Dr. Craig D. Nielsen, governor of the Ohio Chapter of ACP, said, “It seems unwise and dangerous to legislate for a theoretical, non-evidenced procedure that is not recommended by any medical society and could put our patients in harm's way. This is not a legislative road we should travel down.”
ACP strongly rejects interference in the patient-physician relationship. McLean highlighted a 2018 ACP position paper titled, “Women's Health Policy in the United States,” which calls for women to have access to comprehensive reproductive health services. “This policy paper stresses the importance of respecting patient autonomy on matters affecting patients' individual health and reproductive decision-making rights,” he said, “including about types of contraceptive methods they use and whether or not to continue a pregnancy as defined by existing constitutional law.”
The new proposed law in Ohio does more than address ectopic pregnancies.
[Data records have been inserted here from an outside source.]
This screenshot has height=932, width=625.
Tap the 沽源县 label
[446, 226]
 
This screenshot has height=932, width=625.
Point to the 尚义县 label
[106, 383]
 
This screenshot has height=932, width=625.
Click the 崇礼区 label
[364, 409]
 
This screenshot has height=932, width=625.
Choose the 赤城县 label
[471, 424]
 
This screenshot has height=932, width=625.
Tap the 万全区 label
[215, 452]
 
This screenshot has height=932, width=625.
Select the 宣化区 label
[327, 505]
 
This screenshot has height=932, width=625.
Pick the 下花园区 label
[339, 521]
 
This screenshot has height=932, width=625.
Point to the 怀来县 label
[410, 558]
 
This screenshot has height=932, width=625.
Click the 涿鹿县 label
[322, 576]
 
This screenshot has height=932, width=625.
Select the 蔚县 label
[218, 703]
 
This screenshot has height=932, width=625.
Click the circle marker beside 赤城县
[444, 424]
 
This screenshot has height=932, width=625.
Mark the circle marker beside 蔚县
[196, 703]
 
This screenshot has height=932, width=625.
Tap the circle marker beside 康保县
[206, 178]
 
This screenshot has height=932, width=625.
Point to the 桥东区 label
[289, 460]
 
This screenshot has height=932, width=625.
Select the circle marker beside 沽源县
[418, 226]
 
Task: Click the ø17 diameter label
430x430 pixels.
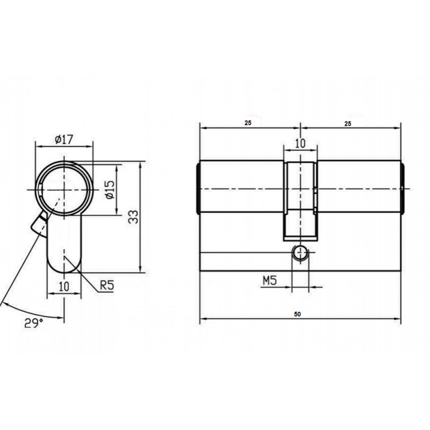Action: pyautogui.click(x=64, y=140)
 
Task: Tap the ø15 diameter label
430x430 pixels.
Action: pyautogui.click(x=110, y=190)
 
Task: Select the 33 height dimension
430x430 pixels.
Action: pyautogui.click(x=133, y=217)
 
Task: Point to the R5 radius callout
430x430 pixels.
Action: pyautogui.click(x=106, y=285)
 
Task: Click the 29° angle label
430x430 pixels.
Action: pyautogui.click(x=34, y=323)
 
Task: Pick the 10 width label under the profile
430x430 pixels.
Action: pyautogui.click(x=64, y=286)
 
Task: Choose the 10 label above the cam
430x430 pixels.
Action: pyautogui.click(x=300, y=143)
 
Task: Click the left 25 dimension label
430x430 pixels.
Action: pyautogui.click(x=248, y=123)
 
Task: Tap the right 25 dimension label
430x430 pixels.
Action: pyautogui.click(x=348, y=124)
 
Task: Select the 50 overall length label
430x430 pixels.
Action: pyautogui.click(x=298, y=314)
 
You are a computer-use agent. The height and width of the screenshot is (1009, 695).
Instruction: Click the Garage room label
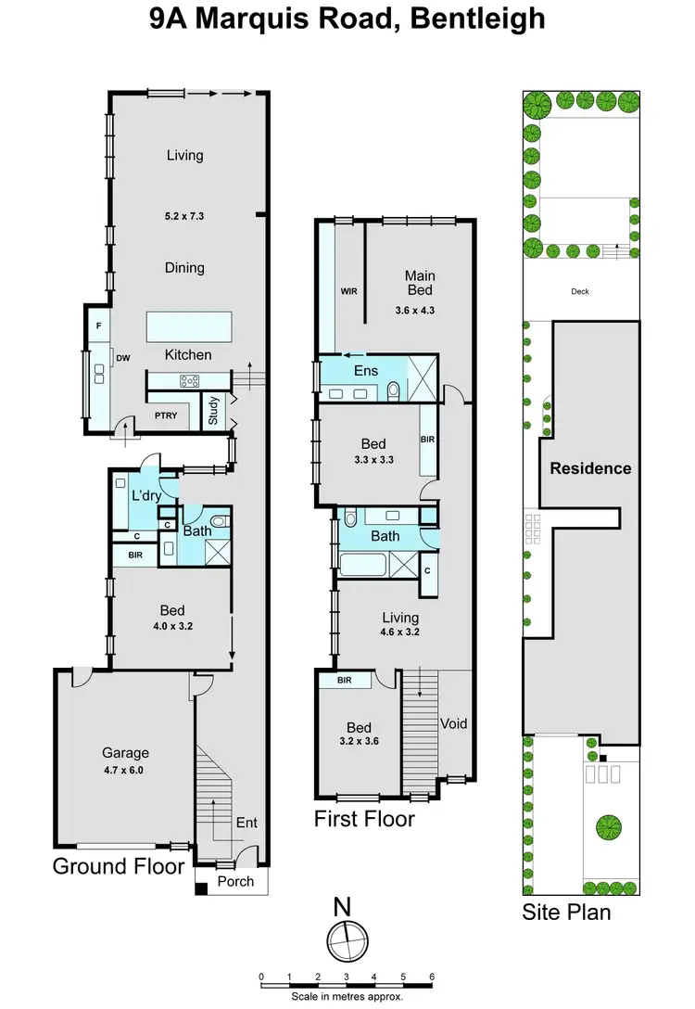(x=125, y=753)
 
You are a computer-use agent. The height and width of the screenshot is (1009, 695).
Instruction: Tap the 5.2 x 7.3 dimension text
(x=184, y=216)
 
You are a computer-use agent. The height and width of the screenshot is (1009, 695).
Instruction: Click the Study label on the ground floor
(x=213, y=411)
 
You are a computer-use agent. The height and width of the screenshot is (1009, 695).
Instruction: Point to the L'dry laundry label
(x=146, y=495)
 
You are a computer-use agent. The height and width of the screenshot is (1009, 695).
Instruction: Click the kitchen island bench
(x=188, y=327)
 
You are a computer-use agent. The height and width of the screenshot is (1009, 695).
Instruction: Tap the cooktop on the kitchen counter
(x=190, y=380)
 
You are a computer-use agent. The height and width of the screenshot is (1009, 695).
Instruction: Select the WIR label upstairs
(x=349, y=290)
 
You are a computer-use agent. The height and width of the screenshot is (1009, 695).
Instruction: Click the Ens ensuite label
(x=366, y=371)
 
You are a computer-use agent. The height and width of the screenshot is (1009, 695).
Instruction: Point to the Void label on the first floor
(x=453, y=723)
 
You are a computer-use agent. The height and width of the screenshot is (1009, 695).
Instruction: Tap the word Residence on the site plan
(x=590, y=468)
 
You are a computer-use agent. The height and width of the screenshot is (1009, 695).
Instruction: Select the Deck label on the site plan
(x=580, y=291)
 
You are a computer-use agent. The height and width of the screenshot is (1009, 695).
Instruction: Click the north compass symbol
(x=346, y=940)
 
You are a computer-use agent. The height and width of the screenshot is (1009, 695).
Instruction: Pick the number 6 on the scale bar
(x=432, y=977)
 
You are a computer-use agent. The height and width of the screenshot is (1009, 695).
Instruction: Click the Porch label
(x=234, y=881)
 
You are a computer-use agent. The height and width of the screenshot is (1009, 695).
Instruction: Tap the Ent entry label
(x=246, y=822)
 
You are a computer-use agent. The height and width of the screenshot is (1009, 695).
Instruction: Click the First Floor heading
(x=364, y=819)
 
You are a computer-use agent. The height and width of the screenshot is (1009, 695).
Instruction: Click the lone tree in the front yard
(x=608, y=824)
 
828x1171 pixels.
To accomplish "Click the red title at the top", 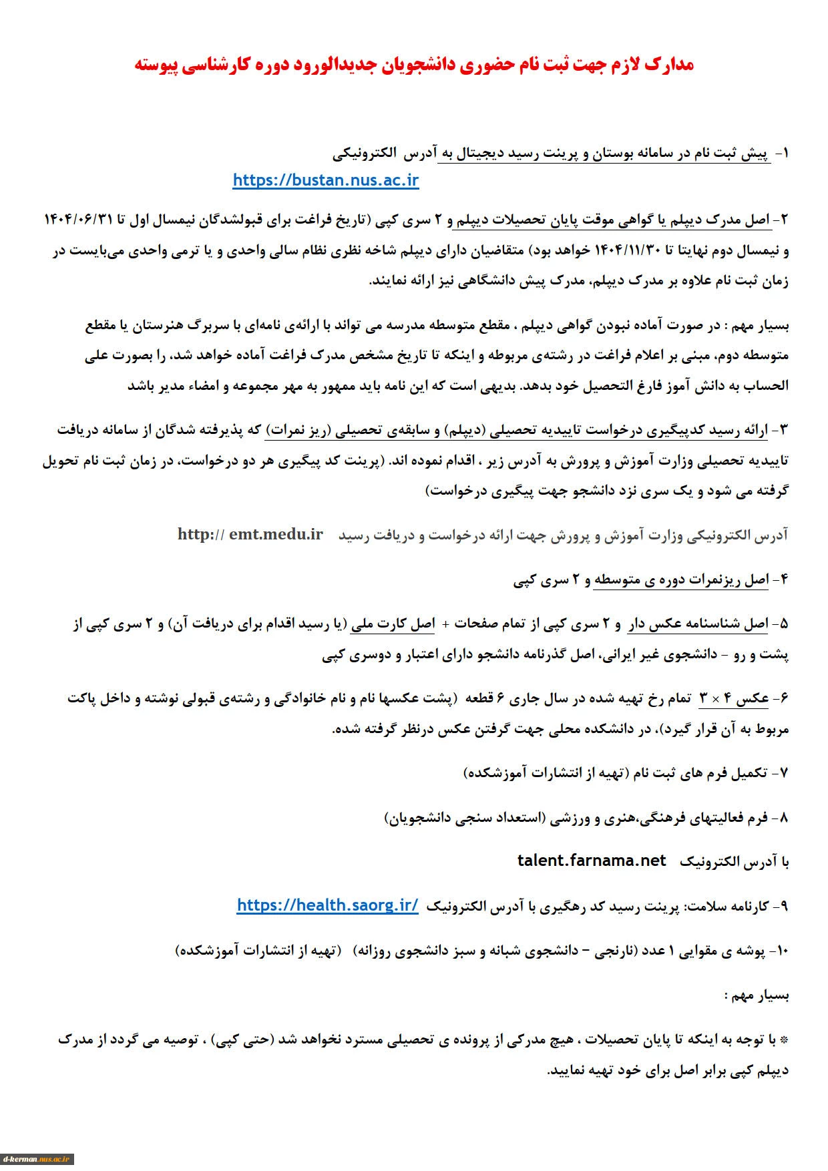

According to The New York Times, legislators are considering whether to ban “nearly all abortions from the time of conception, with no exceptions for rape or incest, and the highly unusual step of allowing women who have abortions to be prosecuted for murder.”
“As a physician, I am deeply concerned that the legislation introduced in Ohio may interfere with providing women with medically optimal care,” McLean said in an ACP statement. “ACP opposes government restrictions that would challenge a woman's right to continue or discontinue a pregnancy.”
The 2018 ACP position paper “Women's Health Policy in the United States” is available on the Annals of Internal Medicine website.